* **Items**:
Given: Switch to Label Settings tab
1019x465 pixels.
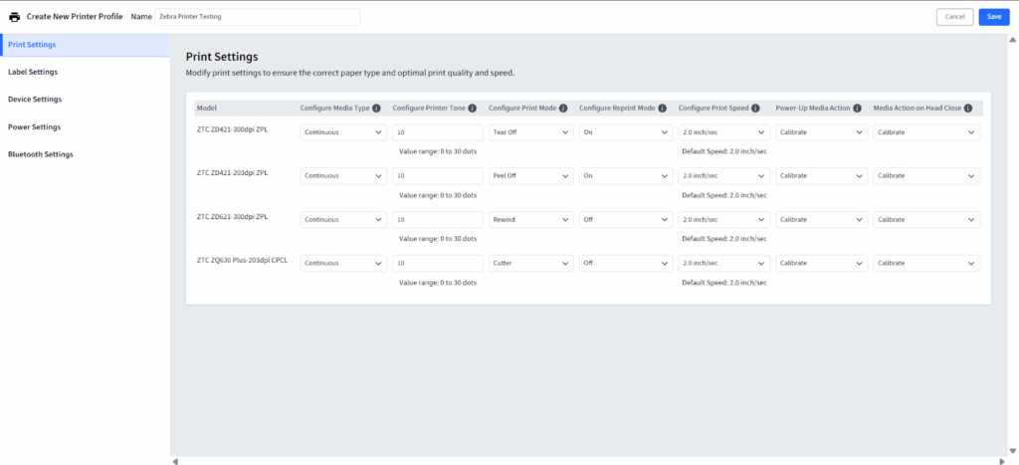Looking at the screenshot, I should (x=33, y=73).
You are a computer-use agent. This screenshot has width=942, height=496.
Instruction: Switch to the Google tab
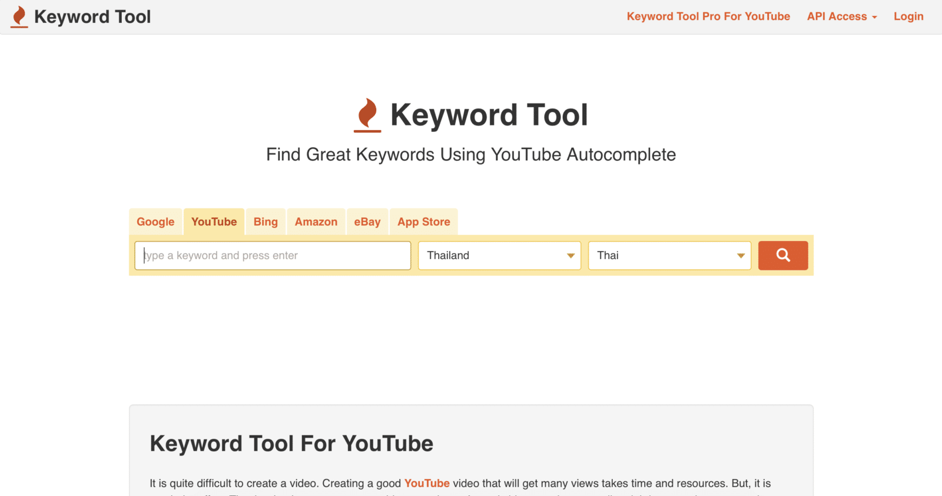click(155, 222)
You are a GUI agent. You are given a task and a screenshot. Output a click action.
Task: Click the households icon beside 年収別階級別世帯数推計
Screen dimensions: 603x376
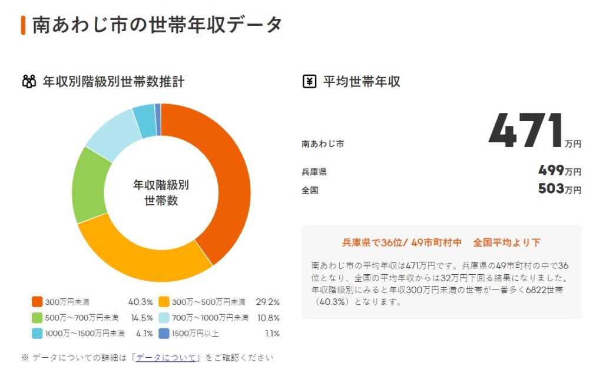(29, 82)
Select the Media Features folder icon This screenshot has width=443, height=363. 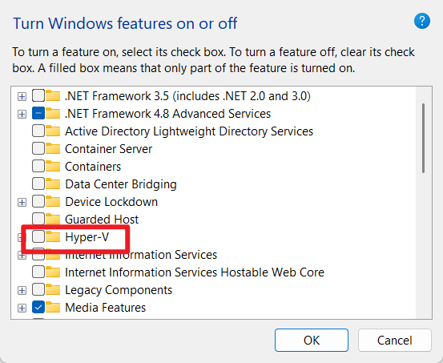pyautogui.click(x=53, y=307)
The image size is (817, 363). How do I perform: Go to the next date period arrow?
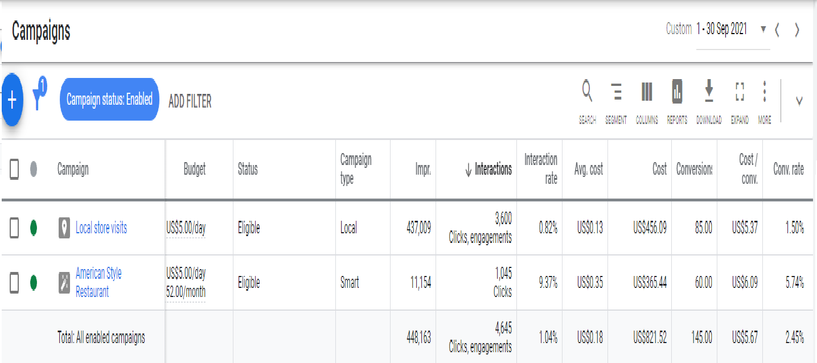point(797,30)
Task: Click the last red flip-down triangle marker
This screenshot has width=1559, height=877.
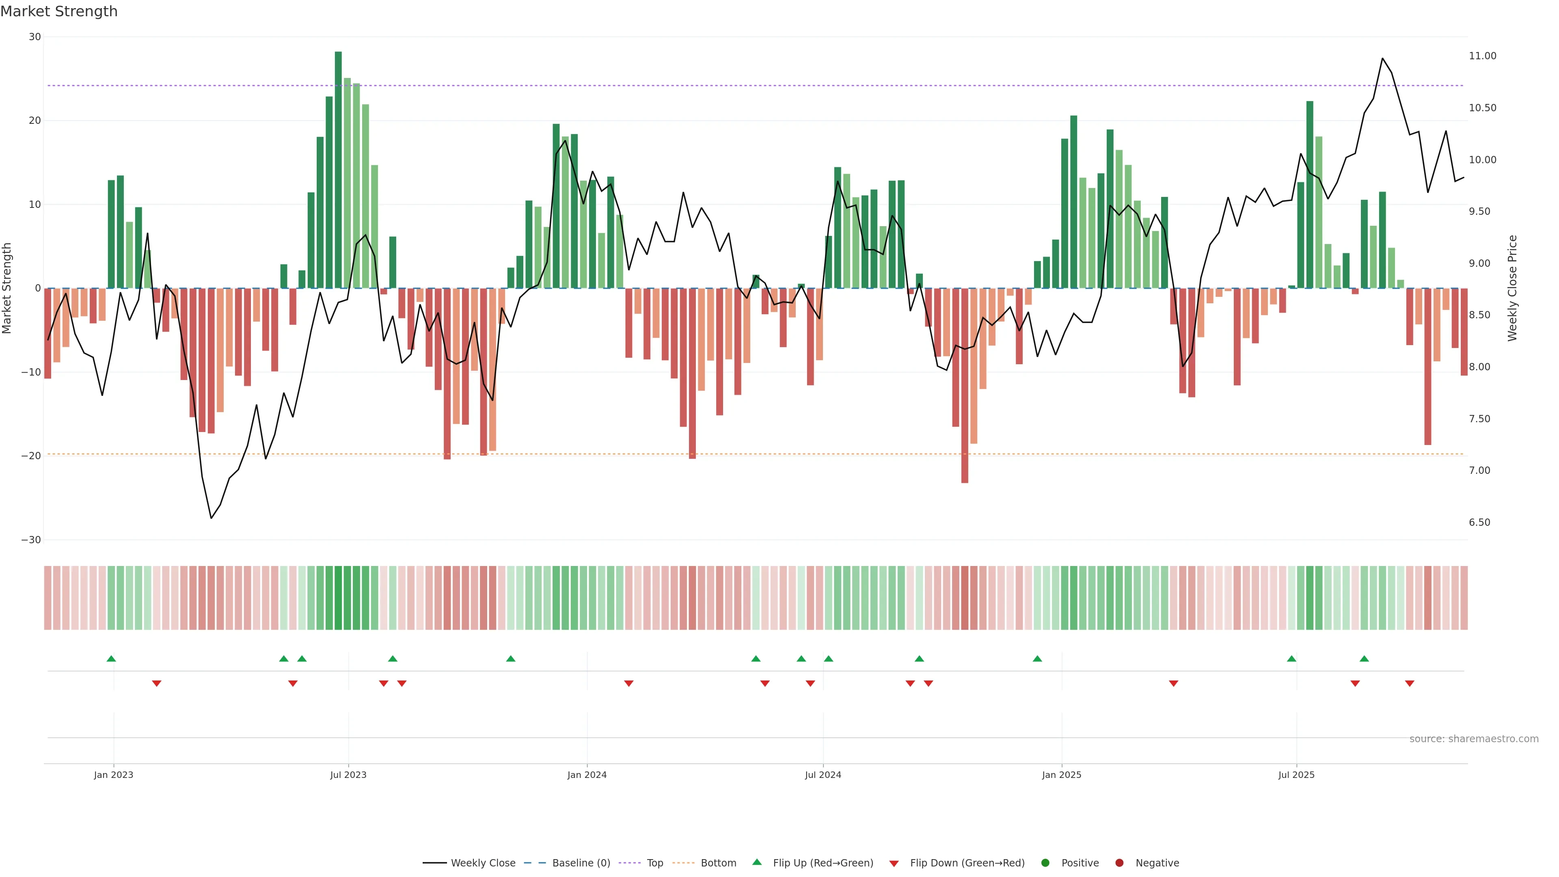Action: coord(1410,683)
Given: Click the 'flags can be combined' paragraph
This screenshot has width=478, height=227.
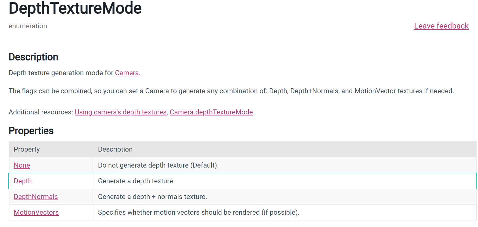Looking at the screenshot, I should tap(231, 91).
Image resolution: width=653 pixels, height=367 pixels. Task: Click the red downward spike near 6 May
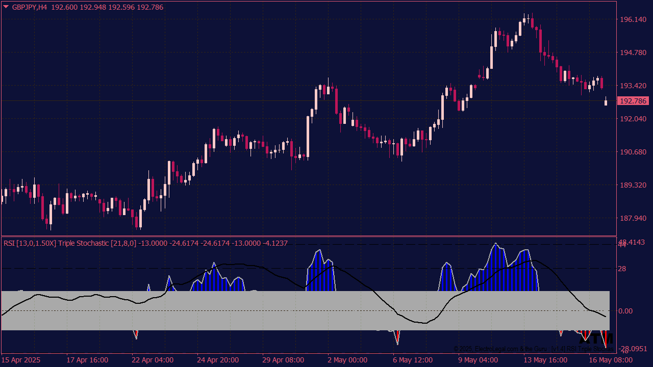(397, 337)
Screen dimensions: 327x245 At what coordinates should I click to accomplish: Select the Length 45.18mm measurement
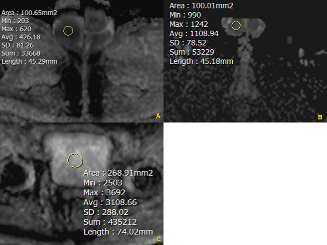201,61
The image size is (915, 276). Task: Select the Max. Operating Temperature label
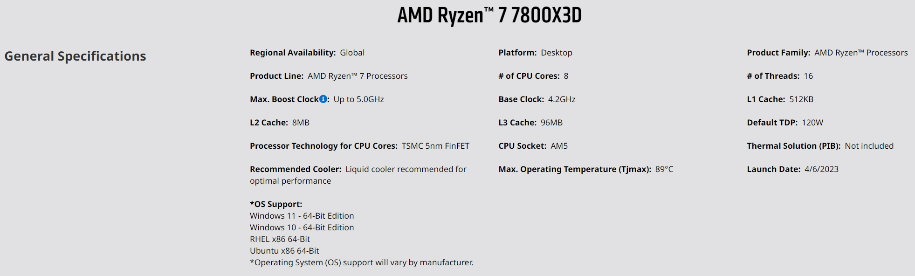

* **Stated goal**: Please print everything from the line containing "Given: Click the" down through the last of the lines above, leaving the pictures out of your answer.

* **Task solution**:
Given: Click the 'flags can be combined' paragraph
This screenshot has width=478, height=227.
Looking at the screenshot, I should tap(231, 91).
Image resolution: width=653 pixels, height=367 pixels. Task: Click the red downward spike near 6 May
(397, 337)
Screen dimensions: 327x245 At what coordinates should I click to accomplish: Select the Length 45.18mm measurement
201,61
The image size is (915, 276). Task: Select the Max. Operating Temperature label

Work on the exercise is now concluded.